Telenephrology may contribute to an effective use of health facilities by allowing patients to be treated in primary care with remote support by a nephrologist. A recent study done in Netherlands showed that telenephrology consultations( done via phone remotely or video conferencing) looked at reduction of in person referrals and response time. Time investment per consultation amounted to less than 10 minutes. Consultations were mainly performed during office hours. Response time was 1.6 days. Most questions concerned estimated glomerular filtration rate, proteinuria, and blood pressure. The authors concluded that a web-based consultation system might reduce the number of referrals and is usable. Another study done in Russia also shows some promise. A nice study from Canada showed that a positive response. The analysis of staff hours worked showed almost no increase following the introduction of telemedicine. Telemedicine is therefore feasible for follow-up care of remote chronic kidney disease patients.

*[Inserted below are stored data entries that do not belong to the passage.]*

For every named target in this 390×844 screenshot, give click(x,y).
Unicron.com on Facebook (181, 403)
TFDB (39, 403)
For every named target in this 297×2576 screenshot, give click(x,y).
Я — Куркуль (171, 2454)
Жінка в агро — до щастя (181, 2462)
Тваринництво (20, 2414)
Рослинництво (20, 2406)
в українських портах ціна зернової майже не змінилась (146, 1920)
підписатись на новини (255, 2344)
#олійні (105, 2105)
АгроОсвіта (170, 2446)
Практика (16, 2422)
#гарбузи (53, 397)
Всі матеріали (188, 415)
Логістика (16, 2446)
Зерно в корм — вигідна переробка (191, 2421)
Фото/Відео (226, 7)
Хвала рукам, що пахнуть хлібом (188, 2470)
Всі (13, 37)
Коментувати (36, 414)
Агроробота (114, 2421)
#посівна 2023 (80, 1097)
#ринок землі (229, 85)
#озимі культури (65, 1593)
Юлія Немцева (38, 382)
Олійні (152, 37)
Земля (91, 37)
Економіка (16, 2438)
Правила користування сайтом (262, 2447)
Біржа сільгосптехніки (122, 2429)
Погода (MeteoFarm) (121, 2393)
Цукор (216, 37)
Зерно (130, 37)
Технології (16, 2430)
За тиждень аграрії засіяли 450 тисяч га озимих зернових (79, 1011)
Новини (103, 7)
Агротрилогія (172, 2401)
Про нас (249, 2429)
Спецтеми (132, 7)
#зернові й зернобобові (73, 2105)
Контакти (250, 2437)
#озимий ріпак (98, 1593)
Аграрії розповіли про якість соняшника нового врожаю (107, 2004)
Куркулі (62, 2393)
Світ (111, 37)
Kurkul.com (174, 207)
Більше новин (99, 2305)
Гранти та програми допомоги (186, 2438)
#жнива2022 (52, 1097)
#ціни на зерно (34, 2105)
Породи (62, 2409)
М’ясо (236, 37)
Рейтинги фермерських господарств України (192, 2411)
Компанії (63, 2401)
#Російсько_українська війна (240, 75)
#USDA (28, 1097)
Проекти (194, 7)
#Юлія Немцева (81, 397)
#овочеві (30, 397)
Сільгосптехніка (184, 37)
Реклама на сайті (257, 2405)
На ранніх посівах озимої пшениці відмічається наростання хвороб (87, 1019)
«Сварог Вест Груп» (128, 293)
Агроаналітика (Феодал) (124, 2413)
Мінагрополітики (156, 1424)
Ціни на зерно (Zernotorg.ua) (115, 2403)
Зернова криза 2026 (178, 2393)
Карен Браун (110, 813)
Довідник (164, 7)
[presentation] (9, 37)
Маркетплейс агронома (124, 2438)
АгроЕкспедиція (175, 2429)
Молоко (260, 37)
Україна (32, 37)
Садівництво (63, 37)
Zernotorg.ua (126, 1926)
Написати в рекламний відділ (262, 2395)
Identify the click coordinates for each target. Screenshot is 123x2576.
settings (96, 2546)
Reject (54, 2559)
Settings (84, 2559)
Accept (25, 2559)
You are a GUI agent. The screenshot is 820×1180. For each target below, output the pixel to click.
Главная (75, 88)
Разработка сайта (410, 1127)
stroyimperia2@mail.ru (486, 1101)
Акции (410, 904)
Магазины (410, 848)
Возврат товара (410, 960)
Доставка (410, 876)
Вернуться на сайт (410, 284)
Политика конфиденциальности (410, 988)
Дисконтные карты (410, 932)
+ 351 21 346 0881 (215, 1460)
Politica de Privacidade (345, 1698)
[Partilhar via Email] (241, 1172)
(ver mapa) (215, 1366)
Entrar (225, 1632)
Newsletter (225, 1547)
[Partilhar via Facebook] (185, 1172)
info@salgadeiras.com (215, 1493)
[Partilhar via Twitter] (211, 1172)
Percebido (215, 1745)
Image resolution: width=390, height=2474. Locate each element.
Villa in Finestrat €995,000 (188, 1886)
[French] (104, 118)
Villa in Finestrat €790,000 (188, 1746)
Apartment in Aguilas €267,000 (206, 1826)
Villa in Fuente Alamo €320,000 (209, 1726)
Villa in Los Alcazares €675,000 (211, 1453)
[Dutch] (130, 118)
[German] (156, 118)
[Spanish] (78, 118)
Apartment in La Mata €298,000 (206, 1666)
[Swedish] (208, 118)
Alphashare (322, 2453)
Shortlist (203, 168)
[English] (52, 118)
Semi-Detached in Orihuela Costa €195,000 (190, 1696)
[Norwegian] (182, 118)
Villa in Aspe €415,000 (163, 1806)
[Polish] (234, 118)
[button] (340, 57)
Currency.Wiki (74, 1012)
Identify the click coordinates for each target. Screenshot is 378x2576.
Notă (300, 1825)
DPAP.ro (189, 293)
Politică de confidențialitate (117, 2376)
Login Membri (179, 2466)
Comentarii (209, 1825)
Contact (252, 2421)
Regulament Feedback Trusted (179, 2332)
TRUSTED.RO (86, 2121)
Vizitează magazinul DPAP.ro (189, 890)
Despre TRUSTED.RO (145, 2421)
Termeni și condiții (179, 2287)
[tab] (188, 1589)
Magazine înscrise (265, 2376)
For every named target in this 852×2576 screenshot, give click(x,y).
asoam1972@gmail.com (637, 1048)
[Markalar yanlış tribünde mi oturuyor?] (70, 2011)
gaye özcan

Peritoneal dialysis seems to be a place where this might be very useful or home dialysis. Few papers have looked into positive aspects of this form of medicine. Remote monitoring of the patient on peritoneal dialysis offers the benefits of real-time monitoring and recording of the therapy and interactive interface with the nephrology team can allow both acute 'trouble shooting' for problems as well as a means to interact with the patient for their monthly evaluation. This remote monitoring may increase compliance. Recent advances in telemonitoring, remote network access and sensor technologies have made such remote monitoring of peritoneal dialysis therapy a potentially user friendly option. A recent review summarizes the pros and cons of using such techniques.
Other studies have shown otherwise. In France, the experience seemed unfruitful and had to be shut down.